ATTACK OF THE PENSION ZOMBIES: HOW DEAD INSURANCE FUNDS ARE HOLDING YOUR LIFE SAVINGS HOSTAGE

Now I’m pretty sure that wasn’t the title of DWP report, so I read on…

“Thousands of pensioners are being deprived of as much as £11,000 each by ‘zombie’ insurance companies which hold their savings hostage for up to four months.”

(Ah yes, hostage taking. That famous zombie tactic…)

“Some of these closed funds are dallying for a whole month before replying to savers who, desperate for a better deal, ask to transfer their pension to a new provider. It can then take another three months before the cash is released. Yet we can reveal the paperwork to transfer a pension fund can take as little as two hours to complete.”

‘We can reveal’? I think you’ll find RS revealed it in April.  This is your classic tactic of splicing together BIG, SENSATIONAL and UNRELATED numbers with some nice emotive language to fit the chosen narrative. I could point out that the ‘two hours’ in the quote above related to a different set of circumstances and assumptions, but, yep, you’re bored already aren’t you? Let’s read on.

“A Government-commissioned report accuses closed pension firms of deliberately dragging their feet in a last-ditch bid to fill their coffers with fees taken from their customers’ savings. The flopped firms can rake in as much as £100,000 for every 100 customers who want to move their savings elsewhere, Money Mail research estimates.”
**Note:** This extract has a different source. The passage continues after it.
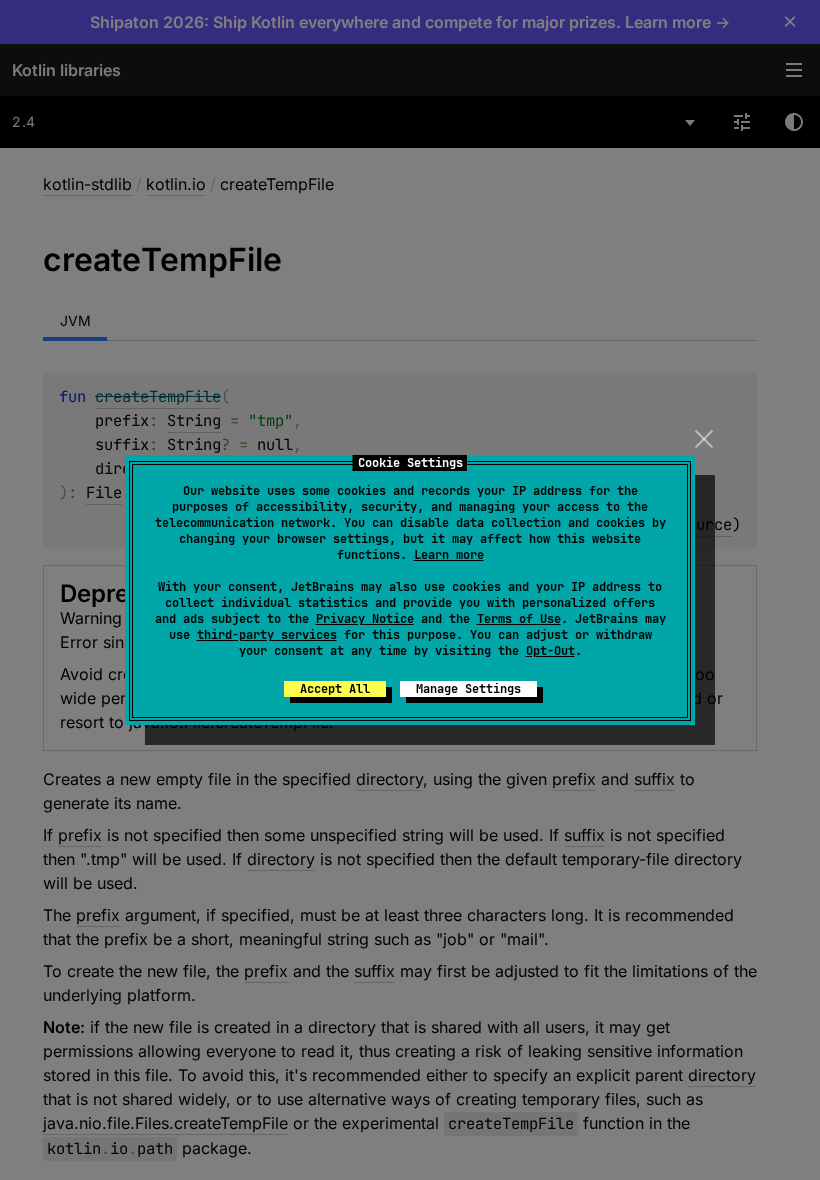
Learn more (449, 555)
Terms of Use (519, 619)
Now. This Money Mail research. That’s £1,000 per customer isn’t it? £1,000 in charges by holding onto someone’s pension for an extra 4 months? The average pension pot is £25,000. So… how?

I guess we’re not supposed to start questioning the numbers, that’s not the point. I have to admit that this report does a far better job of conjuring up the idea of evil zombie pension providers in burgundy ties rolling around in wads of desperate pensioners’ money than our own report did (thank goodness).

Incidentally my personal favourite line is: “One pension firm, which wished to remain anonymous, in the DWP report told investigators…” Investigators! Andrew Wood, Research Investigator. I like that.

The whole article is based on just five sentences that appear on page 18 of our 36-page report: a report otherwise focussed on the fact that 60-80% of pension transfers are now trouble-free, and the average transfer time has reduced from seven weeks to one. But hey, that’s boring.

A similar thing happened when we published the results of our first RDR Professionalism Survey for the FSA. The key findings of the survey were that progress towards meeting the RDR deadlines by advisers was on track. But certain elements of the press focussed solely on declining morale among IFAs and described an industry where every adviser was supposedly headed for the door.

This is all fine of course. I’m not going to pretend I don’t like press coverage, and you’ve got to make a story that’s interesting out of what can be some pretty dense research reports.

But it does teach those of us in research (rather than PR or journalism) that when we’re writing that next report about the looming pensions crisis… we need to make sure what we’re saying is water-tight, so that if someone decides to pick out some random numbers, put them next to some stats about death rates and turn it into a Zombie thriller, at least we can stand behind our own data.

Remember – you can prove anything with facts. The finance press certainly will.

With thanks to Mel Duffield at the National Association of Pension Funds for spotting the article!